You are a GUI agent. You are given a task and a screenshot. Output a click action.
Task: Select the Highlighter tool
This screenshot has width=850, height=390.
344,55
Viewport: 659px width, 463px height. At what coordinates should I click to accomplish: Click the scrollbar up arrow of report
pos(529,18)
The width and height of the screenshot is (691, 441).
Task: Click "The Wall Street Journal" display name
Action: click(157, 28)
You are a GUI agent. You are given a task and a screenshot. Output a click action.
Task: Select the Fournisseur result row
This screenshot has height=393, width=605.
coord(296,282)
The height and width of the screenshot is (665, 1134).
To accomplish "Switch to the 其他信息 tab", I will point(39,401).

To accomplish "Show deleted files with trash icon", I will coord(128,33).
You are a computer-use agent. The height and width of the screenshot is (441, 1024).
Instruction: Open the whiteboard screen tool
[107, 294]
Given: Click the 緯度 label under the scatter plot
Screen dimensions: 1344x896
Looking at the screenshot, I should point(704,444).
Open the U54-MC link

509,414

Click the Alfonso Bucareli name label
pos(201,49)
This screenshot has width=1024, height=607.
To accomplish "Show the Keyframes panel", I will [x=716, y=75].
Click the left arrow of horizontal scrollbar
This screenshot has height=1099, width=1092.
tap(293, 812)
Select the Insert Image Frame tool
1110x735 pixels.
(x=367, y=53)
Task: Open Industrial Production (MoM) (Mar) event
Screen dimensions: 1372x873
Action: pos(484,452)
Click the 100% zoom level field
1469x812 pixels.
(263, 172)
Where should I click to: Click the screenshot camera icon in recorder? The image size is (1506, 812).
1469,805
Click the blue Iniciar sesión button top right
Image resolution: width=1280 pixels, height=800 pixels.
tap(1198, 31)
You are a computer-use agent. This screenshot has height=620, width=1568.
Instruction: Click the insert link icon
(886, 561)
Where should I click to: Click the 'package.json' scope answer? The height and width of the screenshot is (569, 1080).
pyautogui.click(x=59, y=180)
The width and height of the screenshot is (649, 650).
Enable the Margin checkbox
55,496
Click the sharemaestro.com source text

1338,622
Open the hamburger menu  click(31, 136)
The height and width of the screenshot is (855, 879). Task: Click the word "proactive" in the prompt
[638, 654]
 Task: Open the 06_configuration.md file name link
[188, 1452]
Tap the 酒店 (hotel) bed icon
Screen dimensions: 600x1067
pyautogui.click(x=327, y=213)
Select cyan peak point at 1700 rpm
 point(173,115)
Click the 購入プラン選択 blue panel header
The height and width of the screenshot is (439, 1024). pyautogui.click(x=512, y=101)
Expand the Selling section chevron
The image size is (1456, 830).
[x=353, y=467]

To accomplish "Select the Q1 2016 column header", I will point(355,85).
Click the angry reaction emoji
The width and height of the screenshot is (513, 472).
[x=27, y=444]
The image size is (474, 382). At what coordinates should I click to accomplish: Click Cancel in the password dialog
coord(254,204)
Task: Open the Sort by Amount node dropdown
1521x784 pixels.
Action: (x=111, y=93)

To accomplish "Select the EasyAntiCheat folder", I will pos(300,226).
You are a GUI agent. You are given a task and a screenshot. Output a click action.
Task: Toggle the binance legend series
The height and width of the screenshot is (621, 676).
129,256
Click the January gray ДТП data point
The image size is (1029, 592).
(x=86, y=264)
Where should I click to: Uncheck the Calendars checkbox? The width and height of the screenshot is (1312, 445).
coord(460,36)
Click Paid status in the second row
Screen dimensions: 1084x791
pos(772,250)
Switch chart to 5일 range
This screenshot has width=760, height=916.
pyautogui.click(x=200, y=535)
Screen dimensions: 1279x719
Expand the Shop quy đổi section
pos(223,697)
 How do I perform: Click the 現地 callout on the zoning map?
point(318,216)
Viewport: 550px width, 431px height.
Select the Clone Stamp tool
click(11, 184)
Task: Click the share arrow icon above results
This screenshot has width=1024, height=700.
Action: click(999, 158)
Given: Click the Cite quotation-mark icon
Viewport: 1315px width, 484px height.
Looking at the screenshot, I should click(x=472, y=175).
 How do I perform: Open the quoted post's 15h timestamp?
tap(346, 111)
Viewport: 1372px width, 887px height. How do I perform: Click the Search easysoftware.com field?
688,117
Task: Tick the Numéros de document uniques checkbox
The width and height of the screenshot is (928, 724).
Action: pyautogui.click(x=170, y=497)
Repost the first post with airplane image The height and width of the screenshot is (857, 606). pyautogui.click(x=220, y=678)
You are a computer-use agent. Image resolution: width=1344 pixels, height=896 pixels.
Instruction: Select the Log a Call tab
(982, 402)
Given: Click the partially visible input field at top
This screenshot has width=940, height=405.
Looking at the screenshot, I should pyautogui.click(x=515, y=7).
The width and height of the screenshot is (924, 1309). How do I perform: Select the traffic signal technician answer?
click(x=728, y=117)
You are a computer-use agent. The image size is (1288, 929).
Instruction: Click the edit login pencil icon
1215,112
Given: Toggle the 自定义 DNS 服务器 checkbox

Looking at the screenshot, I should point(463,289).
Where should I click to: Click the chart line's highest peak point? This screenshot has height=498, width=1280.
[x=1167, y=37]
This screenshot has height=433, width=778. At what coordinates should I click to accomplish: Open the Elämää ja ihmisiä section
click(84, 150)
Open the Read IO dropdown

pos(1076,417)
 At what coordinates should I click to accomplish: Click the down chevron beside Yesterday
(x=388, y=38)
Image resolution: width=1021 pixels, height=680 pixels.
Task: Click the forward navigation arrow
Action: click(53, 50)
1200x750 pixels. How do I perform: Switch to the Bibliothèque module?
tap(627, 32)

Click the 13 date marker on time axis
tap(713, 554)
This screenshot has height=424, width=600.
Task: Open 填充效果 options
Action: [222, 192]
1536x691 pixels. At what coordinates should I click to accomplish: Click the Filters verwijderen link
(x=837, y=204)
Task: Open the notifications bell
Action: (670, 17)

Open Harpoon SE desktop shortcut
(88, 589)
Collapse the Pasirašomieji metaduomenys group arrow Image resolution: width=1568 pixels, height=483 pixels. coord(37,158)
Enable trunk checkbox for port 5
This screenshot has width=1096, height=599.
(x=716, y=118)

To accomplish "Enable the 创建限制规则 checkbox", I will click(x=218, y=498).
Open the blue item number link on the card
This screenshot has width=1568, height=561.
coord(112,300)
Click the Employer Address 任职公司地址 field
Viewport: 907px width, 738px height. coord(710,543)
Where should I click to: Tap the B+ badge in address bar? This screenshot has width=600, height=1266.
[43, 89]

> **DIRECTIVE**: Please list every line from the entries above that contains the word "computer", counting only matches with the same capitalization.

> **THE COMPLETED TASK**:
You are a computer-use agent. The height and width of the screenshot is (441, 1024).
You are a computer-use agent. This screenshot has height=620, width=1568.
You are a computer-use agent. Image resolution: width=1344 pixels, height=896 pixels.
You are a computer-use agent. The image size is (1288, 929).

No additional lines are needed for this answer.